[Start of Attachment]

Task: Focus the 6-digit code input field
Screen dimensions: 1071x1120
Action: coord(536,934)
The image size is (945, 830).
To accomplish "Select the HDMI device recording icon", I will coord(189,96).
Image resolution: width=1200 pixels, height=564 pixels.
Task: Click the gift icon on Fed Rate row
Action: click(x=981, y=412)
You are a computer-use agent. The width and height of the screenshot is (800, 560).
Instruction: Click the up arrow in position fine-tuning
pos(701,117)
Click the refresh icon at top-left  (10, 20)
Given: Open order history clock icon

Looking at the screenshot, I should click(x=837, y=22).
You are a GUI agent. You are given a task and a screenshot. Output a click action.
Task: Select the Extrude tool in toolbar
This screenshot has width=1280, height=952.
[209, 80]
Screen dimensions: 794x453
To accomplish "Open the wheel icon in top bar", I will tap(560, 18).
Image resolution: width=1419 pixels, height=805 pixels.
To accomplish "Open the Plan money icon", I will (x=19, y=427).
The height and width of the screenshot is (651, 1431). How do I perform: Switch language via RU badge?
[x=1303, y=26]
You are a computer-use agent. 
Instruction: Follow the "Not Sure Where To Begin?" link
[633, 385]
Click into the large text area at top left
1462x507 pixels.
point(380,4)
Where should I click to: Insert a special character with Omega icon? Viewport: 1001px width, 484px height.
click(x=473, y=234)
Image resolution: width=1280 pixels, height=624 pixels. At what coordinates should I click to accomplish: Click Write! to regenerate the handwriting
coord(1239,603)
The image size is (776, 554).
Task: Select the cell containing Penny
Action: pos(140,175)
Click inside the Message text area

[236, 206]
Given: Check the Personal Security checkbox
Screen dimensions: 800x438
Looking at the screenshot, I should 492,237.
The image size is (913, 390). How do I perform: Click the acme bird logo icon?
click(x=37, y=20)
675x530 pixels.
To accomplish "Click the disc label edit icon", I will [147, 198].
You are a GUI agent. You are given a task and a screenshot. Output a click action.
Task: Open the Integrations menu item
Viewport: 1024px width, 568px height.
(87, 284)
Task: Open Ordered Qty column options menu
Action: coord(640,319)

[End of Attachment]

**Problem statement:**
Your answer consists solely of the lines from the top of the records above through the line that contains "Task: Select the Extrude tool in toolbar", each echoed exactly.

**Answer to this problem:**
Task: Focus the 6-digit code input field
Screen dimensions: 1071x1120
Action: coord(536,934)
The image size is (945, 830).
To accomplish "Select the HDMI device recording icon", I will coord(189,96).
Image resolution: width=1200 pixels, height=564 pixels.
Task: Click the gift icon on Fed Rate row
Action: click(x=981, y=412)
You are a computer-use agent. The width and height of the screenshot is (800, 560).
Instruction: Click the up arrow in position fine-tuning
pos(701,117)
Click the refresh icon at top-left  (10, 20)
Given: Open order history clock icon

Looking at the screenshot, I should click(x=837, y=22).
You are a GUI agent. You are given a task and a screenshot. Output a click action.
Task: Select the Extrude tool in toolbar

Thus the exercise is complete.